Positive impacts: real vs reframed
Under ESRS, a positive impact is a net-positive contribution of the company’s activities to people or the environment – for example, creating jobs in underserved areas, enabling access to medicines, or restoring habitats. Reducing the company’s own negative impact (mitigating its GHG emissions, cutting its water withdrawal, lowering its waste generation) is a different thing: it is mitigation of a negative, not a positive contribution.
A number of companies appear to conflate these two in their reports. The issue matters because the IRO classification drives which disclosures are required and how investors and other stakeholders read the report. An emission reduction dressed up as a positive impact inflates the picture of the company’s net contribution.
Reducing a negative, labelled as a positive
The clearest case is where a company lists its own emission or resource reductions as positive impacts inside a formal IRO table.
Reduction of greenhouse gases due to the implementation of measures to mitigate climate change – Positive impact. 7.5% Reduction in energy intensity in factories by 2030 compared with 2015 – Positive impact. 45.28% reduction of CO2 emissions (scopes 1 and 2) by 2030 compared to 2021 – Positive impact.
Acerinox’s materiality IRO table places own-operation emission and energy-intensity reductions under “Positive impact”, side by side with the same underlying topic (GHG emissions) correctly classified as a “Negative impact”. The mitigation and the activity it mitigates are treated as two symmetrical IROs with opposite signs.
ESG is embedded in our corporate strategy with a focus on eight priorities that have significant positive impact on our business, our stakeholders, and society at large. Sustainable development, and in particular the reduction of carbon footprint and our contribution to circularity, are part of our commitments for a sustainable and inclusive future.
Capgemini treats its own footprint-reduction commitments as “significant positive impact” for society. The sentence conflates two different IRO categories: mitigating one’s own negative impact is a valid action, but it is not a positive impact in the ESRS sense.
____
Work order 1:
Reproduce word for word the part of the text on ESRS positive impacts starting at "Capgemini treats its" and ending at "the ESRS sense.".
Work order 2:
Write the next part of the text on ESRS positive impacts, picking up after its last sentence.

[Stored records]
____
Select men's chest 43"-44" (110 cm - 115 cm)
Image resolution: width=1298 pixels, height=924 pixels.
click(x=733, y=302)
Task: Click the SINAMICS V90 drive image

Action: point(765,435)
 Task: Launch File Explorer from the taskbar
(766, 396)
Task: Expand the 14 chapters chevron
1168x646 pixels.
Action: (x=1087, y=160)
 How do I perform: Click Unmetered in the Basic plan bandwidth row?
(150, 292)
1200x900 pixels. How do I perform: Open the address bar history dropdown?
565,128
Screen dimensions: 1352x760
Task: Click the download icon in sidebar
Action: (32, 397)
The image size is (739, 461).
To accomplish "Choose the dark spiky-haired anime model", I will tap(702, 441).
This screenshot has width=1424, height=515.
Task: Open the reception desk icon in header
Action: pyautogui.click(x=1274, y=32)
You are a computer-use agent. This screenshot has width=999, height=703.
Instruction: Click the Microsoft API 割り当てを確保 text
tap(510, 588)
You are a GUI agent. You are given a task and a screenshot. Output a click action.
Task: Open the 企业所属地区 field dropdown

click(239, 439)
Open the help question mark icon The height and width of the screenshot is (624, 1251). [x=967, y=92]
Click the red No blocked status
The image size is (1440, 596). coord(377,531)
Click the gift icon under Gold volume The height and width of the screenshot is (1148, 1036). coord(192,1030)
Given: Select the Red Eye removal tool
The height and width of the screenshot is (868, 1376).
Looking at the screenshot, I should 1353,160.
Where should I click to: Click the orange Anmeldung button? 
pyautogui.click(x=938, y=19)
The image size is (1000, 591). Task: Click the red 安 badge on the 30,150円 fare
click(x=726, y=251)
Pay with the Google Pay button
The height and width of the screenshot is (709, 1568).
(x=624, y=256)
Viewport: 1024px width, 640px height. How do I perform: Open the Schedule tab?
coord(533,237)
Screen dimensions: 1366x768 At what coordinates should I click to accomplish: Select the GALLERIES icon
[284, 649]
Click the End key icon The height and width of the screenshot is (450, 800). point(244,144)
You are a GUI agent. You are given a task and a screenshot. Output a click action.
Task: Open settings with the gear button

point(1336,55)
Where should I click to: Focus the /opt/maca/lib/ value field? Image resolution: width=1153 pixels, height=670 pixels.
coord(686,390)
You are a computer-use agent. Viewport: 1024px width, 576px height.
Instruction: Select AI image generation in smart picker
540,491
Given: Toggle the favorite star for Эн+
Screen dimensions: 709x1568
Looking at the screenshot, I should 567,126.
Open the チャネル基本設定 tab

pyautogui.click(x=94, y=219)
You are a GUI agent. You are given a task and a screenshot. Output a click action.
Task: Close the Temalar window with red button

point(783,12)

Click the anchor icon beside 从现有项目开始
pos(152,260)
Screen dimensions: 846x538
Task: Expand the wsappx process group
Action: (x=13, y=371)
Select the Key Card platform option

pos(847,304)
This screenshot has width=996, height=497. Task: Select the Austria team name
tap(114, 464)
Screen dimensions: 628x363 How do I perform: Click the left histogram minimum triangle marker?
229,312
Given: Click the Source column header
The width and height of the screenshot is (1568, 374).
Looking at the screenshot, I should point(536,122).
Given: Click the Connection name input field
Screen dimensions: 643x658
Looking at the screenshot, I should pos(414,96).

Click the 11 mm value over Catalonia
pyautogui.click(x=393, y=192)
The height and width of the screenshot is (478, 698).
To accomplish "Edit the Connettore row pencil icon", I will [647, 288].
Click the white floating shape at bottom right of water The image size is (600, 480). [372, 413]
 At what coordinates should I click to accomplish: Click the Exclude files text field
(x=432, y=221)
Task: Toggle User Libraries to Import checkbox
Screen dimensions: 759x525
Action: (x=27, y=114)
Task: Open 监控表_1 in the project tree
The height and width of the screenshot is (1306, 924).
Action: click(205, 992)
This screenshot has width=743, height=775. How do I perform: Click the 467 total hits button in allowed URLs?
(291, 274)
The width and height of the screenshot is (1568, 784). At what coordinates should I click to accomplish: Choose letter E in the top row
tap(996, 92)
____
Task answer 1:
Capgemini treats its own footprint-reduction commitments as “significant positive impact” for society. The sentence conflates two different IRO categories: mitigating one’s own negative impact is a valid action, but it is not a positive impact in the ESRS sense.

Task answer 2:
Continue to enforce our policy for e-vehicles over time to reduce our CO2 emissions (OO) – Actual positive impact.
F-Secure classifies an internal vehicle-fleet electrification policy as an “actual positive impact” in its own-operations category. The action is genuine, but it is reducing F-Secure’s own footprint, not creating a net-positive contribution to people or the environment.
Genuine positive impacts
At the other end, some companies identify and disclose positive impacts in the ESRS sense: net contributions to people or environment that would not happen without the company’s activity.
“Play to Win” core business strategy aims to build a healthier, more resilient world by ensuring access to healthcare for the world’s poorest people and bringing focus to addressing broader unmet needs.
Sanofi frames access to healthcare in low-income countries as a positive impact on consumers and communities (ESRS S4 and S3). This is a net-positive contribution: the company’s activity expands access that would not otherwise exist.
Positive impact on climate through forest carbon sequestration, products substituting fossil-based alternatives, and carbon stored in wood-based [products]. Actual positive impact, short, medium, and long term, own operations and joint operations.
Stora Enso identifies three genuine positive-impact mechanisms: sequestration in managed forests, substitution of fossil-based materials in customers’ value chains, and carbon storage in long-lived wood products. Each of these creates benefits outside the company’s own operations rather than reducing a negative inside them.
To create a positive impact in local communities, we have liaison officers who engage with local stakeholders [and] support initiatives that generate local employment, training, and biodiversity.
Ørsted’s S3 disclosure describes tangible community investment and local job creation around its wind farm sites. These are positive contributions to affected communities, not reductions in a negative impact.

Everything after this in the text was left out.